Could every entry be set down once more, exactly as given?

[THE DATA]

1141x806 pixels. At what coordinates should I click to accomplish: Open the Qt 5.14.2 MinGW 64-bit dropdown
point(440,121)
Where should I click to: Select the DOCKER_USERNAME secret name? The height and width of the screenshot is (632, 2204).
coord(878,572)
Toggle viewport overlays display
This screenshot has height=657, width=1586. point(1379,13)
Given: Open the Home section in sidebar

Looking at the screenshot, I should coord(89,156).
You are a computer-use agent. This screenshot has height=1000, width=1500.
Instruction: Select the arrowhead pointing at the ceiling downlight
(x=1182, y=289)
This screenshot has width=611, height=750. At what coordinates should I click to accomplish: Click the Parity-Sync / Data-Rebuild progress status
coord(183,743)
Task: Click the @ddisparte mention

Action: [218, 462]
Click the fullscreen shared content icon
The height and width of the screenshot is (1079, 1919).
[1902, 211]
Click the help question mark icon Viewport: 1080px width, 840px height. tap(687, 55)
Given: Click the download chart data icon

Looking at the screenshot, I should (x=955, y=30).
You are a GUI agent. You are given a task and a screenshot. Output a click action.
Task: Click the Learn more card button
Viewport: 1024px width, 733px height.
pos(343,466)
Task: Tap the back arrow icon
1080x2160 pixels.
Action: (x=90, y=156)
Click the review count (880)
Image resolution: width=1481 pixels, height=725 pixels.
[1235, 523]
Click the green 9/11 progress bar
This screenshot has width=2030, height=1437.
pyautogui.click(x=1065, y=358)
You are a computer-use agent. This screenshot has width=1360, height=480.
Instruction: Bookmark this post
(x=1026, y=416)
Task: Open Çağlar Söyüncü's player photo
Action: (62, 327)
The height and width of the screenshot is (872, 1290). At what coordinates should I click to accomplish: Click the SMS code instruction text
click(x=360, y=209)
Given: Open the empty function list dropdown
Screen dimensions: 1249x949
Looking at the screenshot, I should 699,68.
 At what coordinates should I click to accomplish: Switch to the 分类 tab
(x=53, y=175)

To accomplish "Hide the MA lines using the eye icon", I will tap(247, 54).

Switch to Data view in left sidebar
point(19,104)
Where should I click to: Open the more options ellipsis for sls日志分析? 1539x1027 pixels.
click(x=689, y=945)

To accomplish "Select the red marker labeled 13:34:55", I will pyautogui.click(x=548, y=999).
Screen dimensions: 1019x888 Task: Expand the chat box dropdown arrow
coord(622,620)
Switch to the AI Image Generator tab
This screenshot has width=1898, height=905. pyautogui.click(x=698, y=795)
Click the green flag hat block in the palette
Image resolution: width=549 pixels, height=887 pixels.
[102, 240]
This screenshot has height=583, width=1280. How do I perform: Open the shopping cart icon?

[/THE DATA]

REPLY:
1141x806 pixels. At what coordinates should I click to accomplish: Open the Qt 5.14.2 MinGW 64-bit dropdown
point(440,121)
Where should I click to: Select the DOCKER_USERNAME secret name? The height and width of the screenshot is (632, 2204).
coord(878,572)
Toggle viewport overlays display
This screenshot has height=657, width=1586. point(1379,13)
Given: Open the Home section in sidebar

Looking at the screenshot, I should coord(89,156).
You are a computer-use agent. This screenshot has height=1000, width=1500.
Instruction: Select the arrowhead pointing at the ceiling downlight
(x=1182, y=289)
This screenshot has width=611, height=750. At what coordinates should I click to accomplish: Click the Parity-Sync / Data-Rebuild progress status
coord(183,743)
Task: Click the @ddisparte mention

Action: [218, 462]
Click the fullscreen shared content icon
The height and width of the screenshot is (1079, 1919).
[1902, 211]
Click the help question mark icon Viewport: 1080px width, 840px height. tap(687, 55)
Given: Click the download chart data icon

Looking at the screenshot, I should (x=955, y=30).
You are a GUI agent. You are given a task and a screenshot. Output a click action.
Task: Click the Learn more card button
Viewport: 1024px width, 733px height.
pos(343,466)
Task: Tap the back arrow icon
1080x2160 pixels.
Action: (x=90, y=156)
Click the review count (880)
Image resolution: width=1481 pixels, height=725 pixels.
[1235, 523]
Click the green 9/11 progress bar
This screenshot has width=2030, height=1437.
pyautogui.click(x=1065, y=358)
You are a computer-use agent. This screenshot has width=1360, height=480.
Instruction: Bookmark this post
(x=1026, y=416)
Task: Open Çağlar Söyüncü's player photo
Action: (62, 327)
The height and width of the screenshot is (872, 1290). At what coordinates should I click to accomplish: Click the SMS code instruction text
click(x=360, y=209)
Given: Open the empty function list dropdown
Screen dimensions: 1249x949
Looking at the screenshot, I should 699,68.
 At what coordinates should I click to accomplish: Switch to the 分类 tab
(x=53, y=175)

To accomplish "Hide the MA lines using the eye icon", I will tap(247, 54).

Switch to Data view in left sidebar
point(19,104)
Where should I click to: Open the more options ellipsis for sls日志分析? 1539x1027 pixels.
click(x=689, y=945)

To accomplish "Select the red marker labeled 13:34:55", I will pyautogui.click(x=548, y=999).
Screen dimensions: 1019x888 Task: Expand the chat box dropdown arrow
coord(622,620)
Switch to the AI Image Generator tab
This screenshot has width=1898, height=905. pyautogui.click(x=698, y=795)
Click the green flag hat block in the palette
Image resolution: width=549 pixels, height=887 pixels.
[102, 240]
This screenshot has height=583, width=1280. How do I perform: Open the shopping cart icon?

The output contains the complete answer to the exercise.